Just tell me what you really think
A Q&A with actress Allison Janney in today's Guardian has brought much-needed publicity to a horrifying phenomenon that affects us all: the back-handed compliment. When asked to share the worst thing that anyone's ever said to her, Janney remembered this exchange:
'I don't mean to insult you, but you look like Allison Janney.'
'Why would that be an insult?'
'You are so much prettier than her.'
It's hard to read it without wincing, because that kind of faux pas is so uncomfortably familiar.
We've all fallen victim to the insult cunningly disguised as a compliment, and the worst ones are those that set off a chain of realisation – Oh my god, is this what everyone thinks about me?
Let us be clear: we're not just talking common or garden tactlessness, like the time a beauty journalist friend offered me a free product with the words, 'Hattie, you've got oily skin – do you want this?' (This was a bombshell. I'd been happily imagining my skin fell into the 'normal' category for years. Now I have an expensive addiction to mattifying powder.)
No, the backhanded compliment takes a certain extra skill and panache. It raises your hopes, then dashes them. It's well-meaning – or pretends to be – but inadvertently brutal. And, if my own experiences are typical, it usually comes from a boyfriend or an older family member.
Let's consider some examples. A friend was recently told by her mother-in-law, 'You look beautiful darling! I'm so glad you've gone blonde again. I didn't think the brown suited you – neither did your mum.' A double whammy of revelations, establishing that for the last year she'd apparently been walking round with unflattering hair – and even her own mother had been talking about it. Now that's how you expose a web of deceit with one casual sentence.

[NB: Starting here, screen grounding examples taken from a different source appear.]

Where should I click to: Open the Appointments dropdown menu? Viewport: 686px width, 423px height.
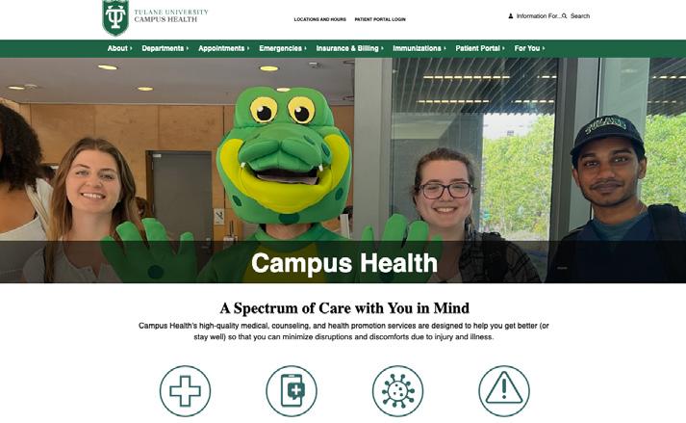point(223,48)
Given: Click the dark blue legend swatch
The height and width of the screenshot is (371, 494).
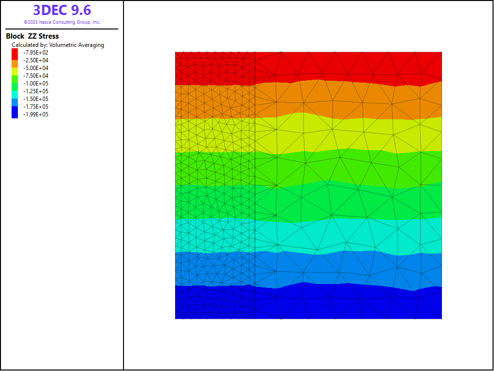Looking at the screenshot, I should [x=14, y=113].
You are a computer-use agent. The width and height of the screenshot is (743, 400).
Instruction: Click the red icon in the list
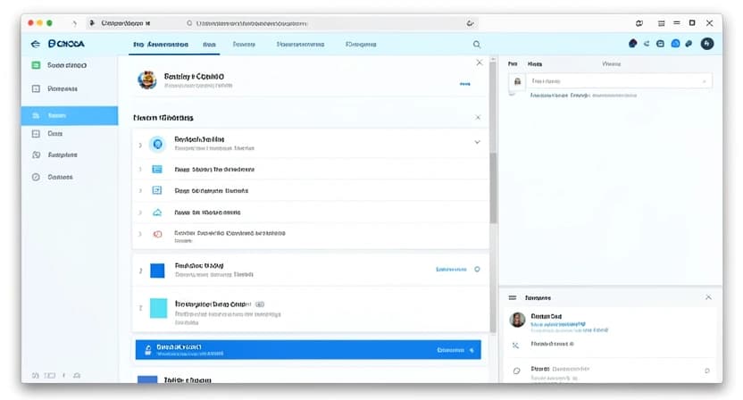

Last month at a family party, one of my parents' friends told me 'I love your dress! It's very Jane Austen.' Much as we all enjoy a literary fashion reference, Jane Austen was very much not the look I was going for. I'm not sure I will ever wear that dress again.
Then there was the friend whose boyfriend – in the 90s, i.e. many years before 'ombre' and 'dip dye' became words that we'd associate with fashionable hair – told her, 'I love the way the roots of your hair don't match the ends.' Cue an emergency appointment at the hairdressers.
And last but not least, let us remember the ex who once affectionately told me, 'You look beautiful,' then hastily amended it. 'Well – pretty.'
If there's one thing I find attractive in a man, it's accuracy with adjectives.
So Janney, it happens to us all. Your appearance can't please all people, all of the time, to paraphrase Abraham Lincoln. At least in your case, you can hit the offending person over the head with one of your four Emmys.